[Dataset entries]
#####

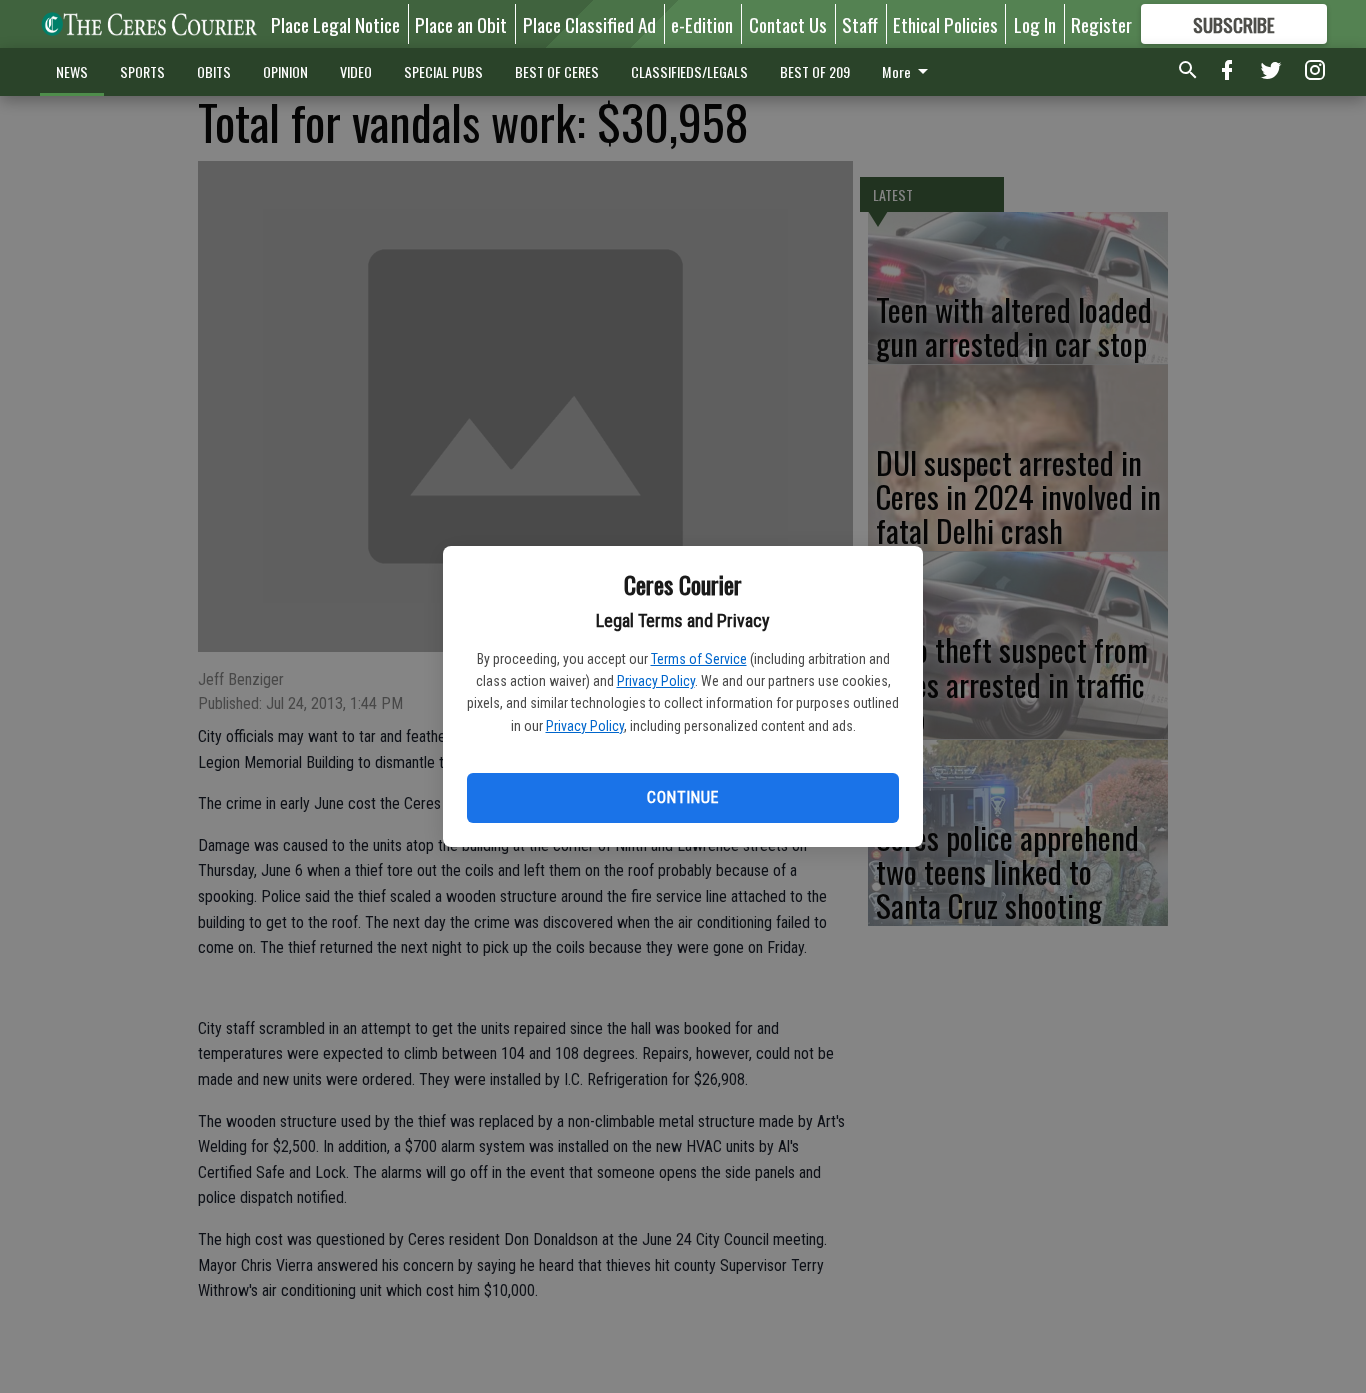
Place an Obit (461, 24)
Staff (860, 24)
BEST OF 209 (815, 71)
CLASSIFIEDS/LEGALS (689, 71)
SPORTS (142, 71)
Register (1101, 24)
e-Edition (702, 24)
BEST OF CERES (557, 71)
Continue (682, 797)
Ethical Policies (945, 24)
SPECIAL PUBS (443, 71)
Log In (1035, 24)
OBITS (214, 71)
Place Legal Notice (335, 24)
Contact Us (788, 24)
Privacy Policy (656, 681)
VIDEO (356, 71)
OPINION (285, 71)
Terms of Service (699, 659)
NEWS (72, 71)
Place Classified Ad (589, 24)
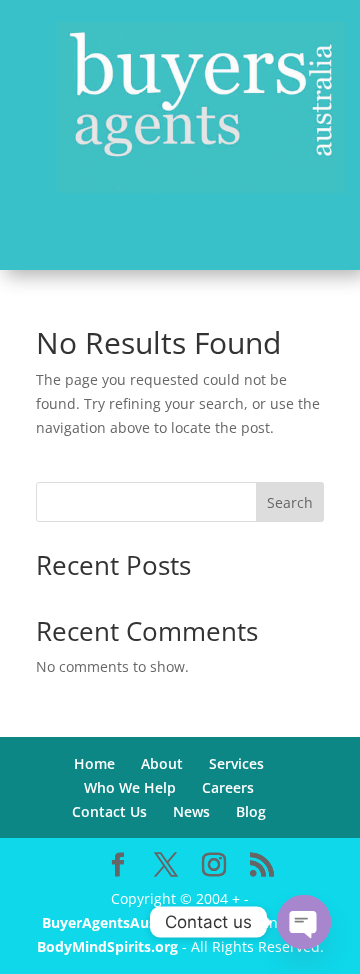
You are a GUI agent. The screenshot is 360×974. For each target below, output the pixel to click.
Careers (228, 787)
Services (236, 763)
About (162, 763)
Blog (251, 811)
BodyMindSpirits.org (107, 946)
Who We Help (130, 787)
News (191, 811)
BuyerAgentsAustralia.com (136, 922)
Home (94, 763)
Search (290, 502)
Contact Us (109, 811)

#####

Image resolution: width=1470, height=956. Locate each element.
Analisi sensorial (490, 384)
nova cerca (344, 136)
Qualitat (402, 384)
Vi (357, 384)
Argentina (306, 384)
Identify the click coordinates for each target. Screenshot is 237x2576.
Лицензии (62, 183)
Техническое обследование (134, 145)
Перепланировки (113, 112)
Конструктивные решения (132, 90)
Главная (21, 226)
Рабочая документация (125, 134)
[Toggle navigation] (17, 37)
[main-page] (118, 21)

#####

The reply should hold the entries above from the line with "Place an Obit (461, 24)" to the line with "Contact Us (109, 811)", duplicated exactly, pictures excluded.

Place an Obit (461, 24)
Staff (860, 24)
BEST OF 209 (815, 71)
CLASSIFIEDS/LEGALS (689, 71)
SPORTS (142, 71)
Register (1101, 24)
e-Edition (702, 24)
BEST OF CERES (557, 71)
Continue (682, 797)
Ethical Policies (945, 24)
SPECIAL PUBS (443, 71)
Log In (1035, 24)
OBITS (214, 71)
Place Legal Notice (335, 24)
Contact Us (788, 24)
Privacy Policy (656, 681)
VIDEO (356, 71)
OPINION (285, 71)
Terms of Service (699, 659)
NEWS (72, 71)
Place Classified Ad (589, 24)
You are a GUI agent. The screenshot is 360×974. For each target below, output the pixel to click.
Careers (228, 787)
Services (236, 763)
About (162, 763)
Blog (251, 811)
BodyMindSpirits.org (107, 946)
Who We Help (130, 787)
News (191, 811)
BuyerAgentsAustralia.com (136, 922)
Home (94, 763)
Search (290, 502)
Contact Us (109, 811)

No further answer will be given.